O avanço das tecnologias digitais têm proporcionado novas formas de arquivar e preservar obras de arte. No contexto contemporâneo, apresentam-se diferentes perfis de arquivamento digital, que buscam armazenar obras de arte em formatos eletrônicos, permitindo sua reprodução e acesso amplo
Arquivos digitais e arquivos digitalizados
Grosso modo, podem-se diferenciar dois tipos de arquivos digitais: arquivos nativamente digitais e arquivos digitalizados, que constituem duas categorias distintas, desempenhando papéis importantes no contexto do armazenamento e preservação de informações e da memória política, cultural e social. Vamos definir e diferenciar essas duas formas de arquivos. [1]

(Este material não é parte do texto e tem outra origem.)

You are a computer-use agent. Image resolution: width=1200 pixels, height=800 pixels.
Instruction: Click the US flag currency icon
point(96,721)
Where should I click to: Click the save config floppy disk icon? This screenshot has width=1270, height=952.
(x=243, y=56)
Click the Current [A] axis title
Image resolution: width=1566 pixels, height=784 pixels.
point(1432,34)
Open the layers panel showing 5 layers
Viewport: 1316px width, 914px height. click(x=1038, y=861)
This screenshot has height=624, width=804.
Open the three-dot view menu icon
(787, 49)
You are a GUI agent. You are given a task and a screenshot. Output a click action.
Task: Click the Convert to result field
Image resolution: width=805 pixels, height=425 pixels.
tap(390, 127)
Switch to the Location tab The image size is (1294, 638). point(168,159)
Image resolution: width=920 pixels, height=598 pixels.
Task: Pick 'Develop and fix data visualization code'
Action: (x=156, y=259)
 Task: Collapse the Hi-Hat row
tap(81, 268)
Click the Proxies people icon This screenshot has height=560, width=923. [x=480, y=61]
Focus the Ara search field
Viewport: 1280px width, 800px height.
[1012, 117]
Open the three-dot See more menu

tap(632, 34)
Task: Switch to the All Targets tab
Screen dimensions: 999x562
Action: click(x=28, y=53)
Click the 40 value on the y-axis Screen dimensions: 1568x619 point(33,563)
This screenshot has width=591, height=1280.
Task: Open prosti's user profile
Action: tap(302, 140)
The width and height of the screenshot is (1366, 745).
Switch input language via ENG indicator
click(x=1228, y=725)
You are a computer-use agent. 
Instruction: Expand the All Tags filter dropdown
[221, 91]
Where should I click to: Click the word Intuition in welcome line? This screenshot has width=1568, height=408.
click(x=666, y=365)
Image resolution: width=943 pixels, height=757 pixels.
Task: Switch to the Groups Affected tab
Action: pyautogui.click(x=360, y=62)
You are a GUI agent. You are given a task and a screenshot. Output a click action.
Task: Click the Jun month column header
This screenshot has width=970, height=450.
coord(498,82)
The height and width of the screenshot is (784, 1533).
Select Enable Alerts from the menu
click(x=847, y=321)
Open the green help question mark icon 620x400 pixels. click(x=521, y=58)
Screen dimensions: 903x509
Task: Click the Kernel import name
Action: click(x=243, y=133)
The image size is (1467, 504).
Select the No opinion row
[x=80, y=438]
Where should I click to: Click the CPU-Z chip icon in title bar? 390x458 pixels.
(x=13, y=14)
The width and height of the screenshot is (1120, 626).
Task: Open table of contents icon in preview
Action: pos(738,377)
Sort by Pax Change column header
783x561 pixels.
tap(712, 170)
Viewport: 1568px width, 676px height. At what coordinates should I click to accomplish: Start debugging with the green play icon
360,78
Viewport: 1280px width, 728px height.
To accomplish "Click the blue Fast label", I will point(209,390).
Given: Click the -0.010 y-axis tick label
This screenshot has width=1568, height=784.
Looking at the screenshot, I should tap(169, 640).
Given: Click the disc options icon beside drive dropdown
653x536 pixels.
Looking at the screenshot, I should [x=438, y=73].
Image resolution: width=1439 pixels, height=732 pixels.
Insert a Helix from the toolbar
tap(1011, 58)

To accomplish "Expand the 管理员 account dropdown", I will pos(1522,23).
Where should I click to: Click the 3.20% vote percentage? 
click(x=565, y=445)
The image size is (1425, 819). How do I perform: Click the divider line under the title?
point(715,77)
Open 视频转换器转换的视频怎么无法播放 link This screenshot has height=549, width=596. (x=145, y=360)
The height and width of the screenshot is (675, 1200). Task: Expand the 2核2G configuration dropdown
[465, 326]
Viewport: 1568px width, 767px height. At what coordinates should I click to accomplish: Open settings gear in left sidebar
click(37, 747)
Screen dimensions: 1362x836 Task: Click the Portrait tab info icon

Arquivos nativamente digitais são aqueles que foram criados e existem em formato eletrônico desde sua concepção inicial. Esses arquivos são produzidos por meio de processos digitais e não têm uma contraparte física correspondente. São exemplos de arquivos nativamente digitais os documentos de texto, planilhas eletrônicas, apresentações de slides, imagens digitais, vídeos, áudios, entre outros. Esses arquivos são criados diretamente em formato eletrônico, sem a necessidade de serem convertidos ou digitalizados a partir de uma versão física.
Por outro lado, os arquivos digitalizados referem-se a documentos ou objetos que foram convertidos de seu formato físico original para um formato eletrônico. Nesse processo, utiliza-se um scanner, câmera ou outro dispositivo de digitalização para capturar uma imagem ou uma representação eletrônica da versão física do documento ou objeto. Os arquivos digitalizados são, essencialmente, cópias eletrônicas de documentos ou objetos físicos, como livros, fotografias, pinturas, entre outros.
Do ponto de vista da sua materialidade, portanto, a principal diferença entre os arquivos nativamente digitais e os arquivos digitalizados está na forma como são criados e existem. Enquanto os arquivos nativamente digitais são produzidos diretamente em formato eletrônico, sem uma contraparte física correspondente, os arquivos digitalizados são gerados a partir de uma conversão de uma versão física para o formato eletrônico.
Outra diferença importante está na qualidade e fidelidade da representação em ambientes digitais. Os arquivos nativamente digitais tendem a oferecer uma qualidade e precisão superiores, pois são criados digitalmente desde o início, sem a necessidade de capturar uma imagem ou reprodução eletrônica de um objeto físico. Por outro lado, os arquivos digitalizados podem apresentar variações na qualidade, dependendo do processo de digitalização e das condições do objeto original.
Além disso, os arquivos nativamente digitais são mais versáteis e flexíveis em termos de edição, compartilhamento e armazenamento, pois não estão restritos às limitações físicas. Já os arquivos digitalizados, embora tenham uma representação eletrônica, ainda estão sujeitos às limitações e características do objeto físico original.
Flexibilidade x Obsolescência
Apesar da maior flexibilidade dos arquivos digitais em termos de edição, compartilhamento e armazenamento, é importante reconhecer que eles também estão sujeitos aos impactos da obsolescência tecnológica. A rápida evolução das tecnologias digitais pode tornar formatos de arquivos e softwares obsoletos em um curto período de tempo.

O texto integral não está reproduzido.